StruM: Structured Mixed Precision for Efficient Deep Learning Hardware Codesign
Michael Wu, Arnab Raha, Deepak A. Mathaikutty, Martin Langhammer, Engin Tunali, Daksha Sharma
TL;DR
StruM introduces structured mixed precision by partitioning weights into blocks and assigning two precision levels within each block, enabling hardware-friendly inference without retraining. It proposes two quantization strategies, DLIQ and MIP2Q, and demonstrates their effectiveness on a FlexNN-based DPU with barrel-shifter–enabled PEs, achieving substantial power and area savings while preserving accuracy. The approach reduces PE power by 31–34% and PE-array area by 23–26%, with around 10% accelerator-level power savings, and maintains less than 1% accuracy loss across diverse CNNs on ImageNet. These results indicate significant practical impact for efficient DL inference in data centers and edge devices, through co-design of structured precision and hardware.
Abstract
In this paper, we propose StruM, a novel structured mixed-precision-based deep learning inference method, co-designed with its associated hardware accelerator (DPU), to address the escalating computational and memory demands of deep learning workloads in data centers and edge applications. Diverging from traditional approaches, our method avoids time-consuming re-training/fine-tuning and specialized hardware access.
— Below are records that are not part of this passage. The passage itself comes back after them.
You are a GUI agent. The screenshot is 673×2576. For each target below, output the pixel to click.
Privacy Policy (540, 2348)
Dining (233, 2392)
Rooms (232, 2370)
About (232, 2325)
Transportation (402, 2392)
By leveraging the variance in weight magnitudes within layers, we quantize values within blocks to two different levels, achieving up to a 50% reduction in precision for 8-bit integer weights to 4-bit values across various Convolutional Neural Networks (CNNs) with negligible loss in inference accuracy. To demonstrate efficiency gains by utilizing mixed precision, we implement StruM on top of our in-house FlexNN DNN accelerator [1] that supports low and mixed-precision execution. Experimental results depict that the proposed StruM-based hardware architecture achieves a 31-34% reduction in processing element (PE) power consumption and a 10% reduction in area at the accelerator level. In addition, the statically configured StruM results in 23-26% area reduction at the PE level and 2-3% area savings at the DPU level.